_GIVEN PASSAGE_
○ ○ ○ ○ ○ ○ ○

# I lost my tension sprocket!



## fatjay (Dec 6, 2013)

On the sideof my single stage snowthrower there is a chain driving the auger, and a tension sprocket to keep it tight. While I was out blowing snow this morning the cotter pin that held the driveshaft in place disappeared, the driveshaft flew into the snow. I went out, picked it up, took the tractor to the garage and put it back on. Started it and noticed the chain was off, so I put it back on but it was to loose, and sure enough the tension sprocket was gone. I looked all through the snow with a magnet with no luck, it could be anywhere. Especially considering first thing I did was shovel what I couldn't finish with the tractor. I debated taking a couple links out but that would be a real nightmare, and probably not to safe.

It's listed as a model 48 ST 165505, but I can't find ANYTHING on it. If anyone could help me find the part, or something I could even rig it with... I'd be really grateful. It'd have to be on a sealed bearing I'd think as it spins pretty fast.


----------



## jhngardner367 (Apr 5, 2011)

Do you have a Tractor Supply Co. Store near you. they should be able to help you.


----------



## fatjay (Dec 6, 2013)

Tractor supply it is, they have 5/8" idler sprocket for $25. Going to pick one up today, but I gotta figure out how many teeth I need.


----------



## jhngardner367 (Apr 5, 2011)

*Sprocket*

It should have a 3/8" center hole,and probably 9 to 12 teeth.
Some only had a nylon "snubber",instead. 
I prefer the sprocket.


----------



## fatjay (Dec 6, 2013)

Tractor supply's sprocket was way to large, and the hole was 3/8", not the 5/8" that the Ariens dealer told me. I ended up getting a 4" by 3/8" bolt, and putting a wooden spool from thread on it, and it worked great. Right up until the key disappeared. It's a keyed shaft, so without that key, I'm not doing anything. 

I dropped the blower and put the plow on, we're getting 4" of snow overnight and 2" of ice on top of it. Would have preferred the blower, I'm running out of places to push snow. The thing broke monday cleaning up sunday's storm, so that extremely heavy snow is already sitting packed solid on the side of hte driveway.

Also learned to get rid of the rear weight with the plow, I couldn't spin the tires, and ground some gears in the trans when I had to much snow piled up. Weight gone and I can spin tires again.


----------



## smokinmad (Dec 24, 2013)

*sprocket*

I hate when you blow an Attention Sprocket, I blew mine a long time ago....................ummmmmm, what were we talking about............lol
Good Luck with that.


----------

○ ○ ○ ○ ○ ○ ○

Stored entries
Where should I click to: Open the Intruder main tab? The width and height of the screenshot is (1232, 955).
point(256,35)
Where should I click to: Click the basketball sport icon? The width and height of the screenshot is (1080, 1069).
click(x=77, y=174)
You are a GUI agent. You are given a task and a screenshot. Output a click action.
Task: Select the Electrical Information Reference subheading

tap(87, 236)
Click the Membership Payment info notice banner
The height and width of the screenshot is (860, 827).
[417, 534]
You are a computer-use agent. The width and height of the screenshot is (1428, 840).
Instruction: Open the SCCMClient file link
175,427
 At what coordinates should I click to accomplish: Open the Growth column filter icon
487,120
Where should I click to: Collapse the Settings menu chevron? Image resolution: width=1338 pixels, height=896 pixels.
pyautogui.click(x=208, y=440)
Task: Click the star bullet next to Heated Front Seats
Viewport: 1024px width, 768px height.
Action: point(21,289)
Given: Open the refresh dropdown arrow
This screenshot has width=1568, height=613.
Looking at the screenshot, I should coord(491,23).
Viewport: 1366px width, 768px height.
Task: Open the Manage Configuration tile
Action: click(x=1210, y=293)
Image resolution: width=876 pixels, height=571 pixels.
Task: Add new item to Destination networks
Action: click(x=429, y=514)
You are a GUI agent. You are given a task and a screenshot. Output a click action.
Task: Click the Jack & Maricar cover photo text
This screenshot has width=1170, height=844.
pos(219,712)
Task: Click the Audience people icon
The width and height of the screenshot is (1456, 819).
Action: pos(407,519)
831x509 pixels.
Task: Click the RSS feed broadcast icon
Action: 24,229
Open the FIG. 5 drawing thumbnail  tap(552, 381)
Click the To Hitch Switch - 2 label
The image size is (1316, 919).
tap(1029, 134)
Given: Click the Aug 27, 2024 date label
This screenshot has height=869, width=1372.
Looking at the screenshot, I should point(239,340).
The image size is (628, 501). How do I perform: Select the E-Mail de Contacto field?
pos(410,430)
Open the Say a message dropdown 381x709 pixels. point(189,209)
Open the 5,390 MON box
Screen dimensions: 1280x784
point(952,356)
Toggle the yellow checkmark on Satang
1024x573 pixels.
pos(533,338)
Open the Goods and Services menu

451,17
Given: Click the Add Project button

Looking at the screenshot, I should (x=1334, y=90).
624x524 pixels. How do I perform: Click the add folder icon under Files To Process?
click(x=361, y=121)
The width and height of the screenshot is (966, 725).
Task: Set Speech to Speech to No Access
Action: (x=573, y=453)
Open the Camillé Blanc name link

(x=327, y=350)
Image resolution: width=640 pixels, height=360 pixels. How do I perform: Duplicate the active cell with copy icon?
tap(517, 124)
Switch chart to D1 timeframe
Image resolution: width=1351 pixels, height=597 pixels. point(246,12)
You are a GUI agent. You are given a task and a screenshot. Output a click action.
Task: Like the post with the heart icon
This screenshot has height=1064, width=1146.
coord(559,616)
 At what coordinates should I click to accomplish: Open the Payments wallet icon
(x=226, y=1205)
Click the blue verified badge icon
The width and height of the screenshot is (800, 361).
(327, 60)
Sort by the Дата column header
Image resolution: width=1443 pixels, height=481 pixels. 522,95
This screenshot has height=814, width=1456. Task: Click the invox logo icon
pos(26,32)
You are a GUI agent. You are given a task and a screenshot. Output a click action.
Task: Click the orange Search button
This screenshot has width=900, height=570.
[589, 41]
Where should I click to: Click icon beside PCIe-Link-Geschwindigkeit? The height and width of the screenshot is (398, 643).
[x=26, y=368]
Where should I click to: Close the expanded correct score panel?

○ ○ ○ ○ ○ ○ ○

_WRITTEN INSTRUCTION_
Please translate this sentence from the sprocket thread into Spanish: "I ended up getting a 4" by 3/8" bolt, and putting a wooden spool from thread on it, and it worked great." The stored entries have nothing to do with the sprocket thread.

_FINISHED EXERCISE_
Al final conseguí un perno de 4" por 3/8", le puse un carrete de madera de los de hilo y funcionó de maravilla.